Abstract:
A method and system for a communication network architecture for passing multi-media data streams between two heterogeneous IP (Internet Protocol) networks, where the networks include a plurality of firewalls and NAT (Network Address Translation) devices. The architecture can include: (a) a session control server (b) a logger service to capture and to digitally store communication streams; (c) a network client service to initiate communication requests; (d) a network client service to receive communication requests; and (e) an administration service to control other network services and to monitor and log the communication quality and to generate communication traffic reports. The session control server can include: (f) a NAT device and firewall device traversal service; (g) a communication encryption service; (h) a bandwidth control service; (i) a quality monitoring service; (j) a proxy server ; (k) a registrar server; and any defined services in the architecture.

Description:
BACKGROUND OF THE INVENTION  
       [0001]     1. Field of the Invention  
         [0002]     The invention relates to a network architecture, especially to an architecture for delivering media streams between NAT (Network Address Translation) and FW (Firewall) devices enable networks.  
         [0003]     2. Description of the Prior Art  
         [0004]     Normally, the media communications, including signaling streams and media streams, are carried out in the H.323 or Session Initiation Protocol. Those protocols allow the media client to enclose its addressing information. The signaling message is routed by the gatekeeper or proxy server to the target client. The target client looks into the message to know the first party address, and opens a media connection between those two parties.

• _DO THIS_
Carry on the patent text on passing media streams across NAT and firewall devices, starting after its last sentence.

• _MATERIAL_

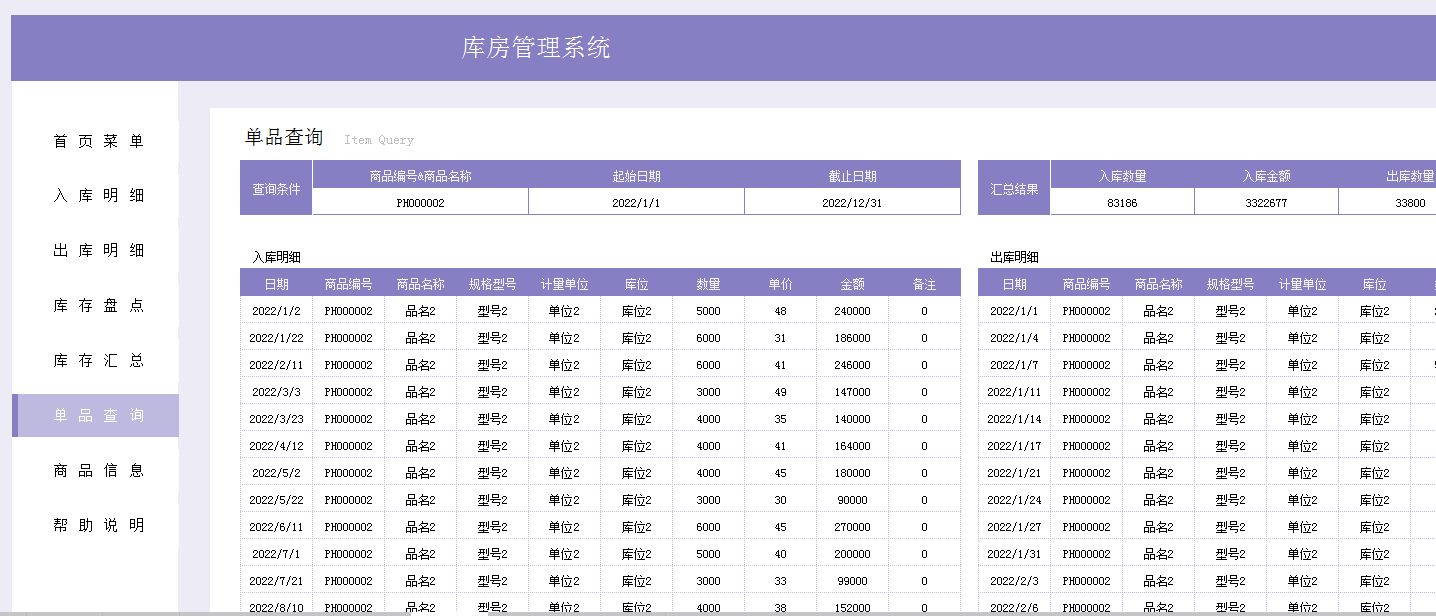Select the 2022/1/14 date in 出库明细
The height and width of the screenshot is (616, 1436).
1014,419
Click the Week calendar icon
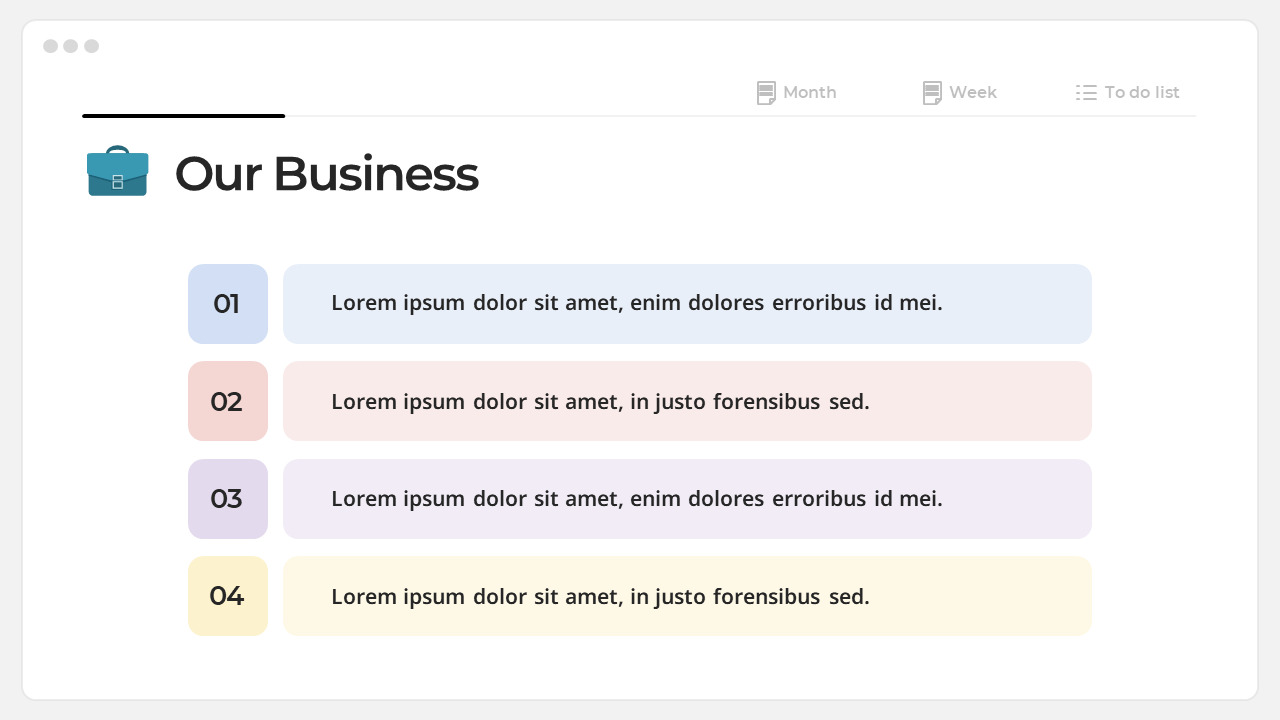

• _TASK OUTPUT_
         [0005]     However, a client may exist behind a NAT device, and the IP information for this particular client could be translated by NAT. The enclosed address information in the signaling message could be different from the real address. The target client may not be able to open the correct media connection to the first client.  
         [0006]     Similarly, the first client may exist behind a firewall device, which usually rejects the direct connections between intranet and internet. The media connections from each side may also be rejected by a firewall.  
         [0007]     Further more, this kind of end to end media connections qualities cannot be controlled, monitored, or recorded. This consequently made media traffics hard to manage, trace, or recover. The network architecture should be able to provide a platform for no boundary communication and an administration mechanism to improve its service.  
       SUMMARY OF THE INVENTION  
       [0008]     According to the invention, it is provided a method and a system for a communication network architecture for passing multi-media data streams between two heterogeneous IP (Internet Protocol) networks, where the networks include a plurality of firewalls and NAT (Network Address Translation) devices. The architecture can include: a session control server; a logger service to capture and to digitally store communication streams; a network client service to initiate communication request; a network client service to receive communication requests; and an administration service to control other network services and to monitor and log the communication quality and to generate communication traffic reports. The session control server can include: a NAT device and firewall device traversal service; a communication encryption service; a bandwidth control service; a quality monitoring service; a proxy server; a registrar server; and any defined services in the architecture. 
     
    
     BRIEF DESCRIPTION OF THE DRAWINGS  
       [0009]     The accompanying drawings incorporated in and forming a part of the specification illustrate several aspects of the present invention, and together with the description serve to explain the principles of the disclosure. In the drawings:  
         [0010]      FIG. 1  is an example of a session controlled network for a network client service exchanging multi-media information with another network client service.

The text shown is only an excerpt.